Setelah itu saya hanya berusaha “nyambung” dengan doa yang –InsyaAllah- akan selalu saya panjatkan sampai kapanpun, bukan hanya untuk beliau saja tapi untuk para peserta prifat ngaji yang saya yakin menjadi salah satu sebab Allah memberi anugerah dan rizki untuk kami sekeluarga.
Doa saya, ” Ya Allah, semoga Engkau melimpahkan keberkahan, keselamatan, kebahagiaan, kesehatan lahir dan batin, kesembuhan dari berbagai penyakit, keluarga yang sakinah mawaddah wa rohmah, anak keturunan yang solih dan solihah, untuk kami sekeluarga, orang tua kami, saudara saudara kami, orang orang yang berbuat baik dan menjadi sebab Engkau berikan rizki kepada kami, keluarga besar madrasah kami, tetangga tetangga kami, orang orang yang ikut membantu pembangunan Masjid Baitul Karim (perumahan kami), dan muslimin dan muslimat!’ Semoga maqbul dan mustajab, aamiin.
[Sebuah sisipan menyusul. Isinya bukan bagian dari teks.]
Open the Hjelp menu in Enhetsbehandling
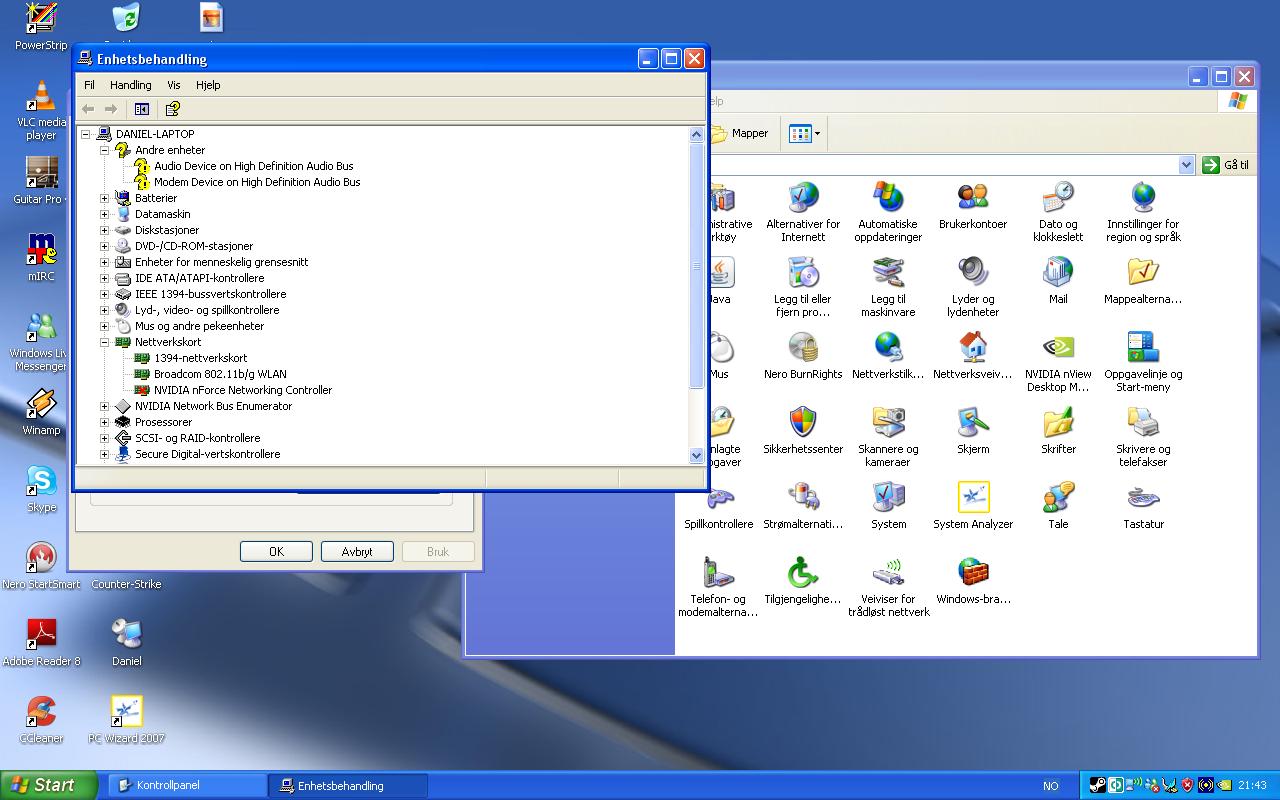Image resolution: width=1280 pixels, height=800 pixels. click(207, 85)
Di saat Halal bi Halal Kebangsaan pada ‘Idul fithri tahun lalu, saya dapat bertegur sapa dengan beliau dan pertanyaan yang sangat saya ingat saat itu, ”Sak niki ten pundi njenengan ?”
Saya jawab, ”Ten Sukoharjo, pak? ”
Setelah kurang lebih 16 tahun tidak bertemu, beliau masih ingat. Seandainya suatu ketika bertemu, saya hanya ingin menyampaikan terima kasih.
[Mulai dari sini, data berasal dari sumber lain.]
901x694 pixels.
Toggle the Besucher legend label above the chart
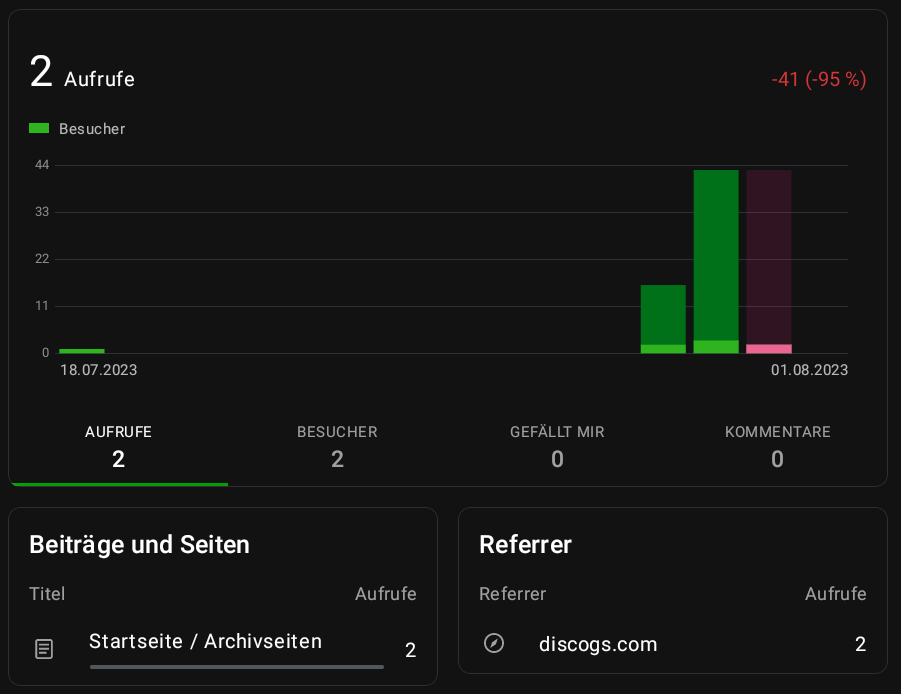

Dengan para peserta privat yang lainpun hingga saat ini saya masih terus berusaha menjaga silaturahmi.
Saat fitnah-fitnah menerpa Pak Jokowi, misalnya PKI, non muslim, dll, saya sampaikan ke sahabat-sahabat jamaah melalui kajian rutin (yang saya “didhawuhi” untuk mengasuhnya), informasi apa adanya sesuai yang saya alami saat menemani beliau belajar ngaji.
Saya tidak memiliki firasat atau perkiraan sama sekali bahwa pak Jokowi akan menjadi Walikota Surakarta, Gubernur DKI Jakarta, bahkan Presiden RI karena yang saya tahu saat itu beliau sepertinya tidak memiliki ambisi kekuasaan/hubburriyaasah.
Beberapa bulan yang lalu, Pak Mukti Ali (penulis buku), datang ke rumah saya diantar Pak Muhammad Hitiraludin/Pak Nino atas info dari Pak Khomsun Nur Arif (Ketua PCNU Sukoharjo) untuk wawancara terkait buku tentang keberagamaan Jokowi yang akan disusunnya.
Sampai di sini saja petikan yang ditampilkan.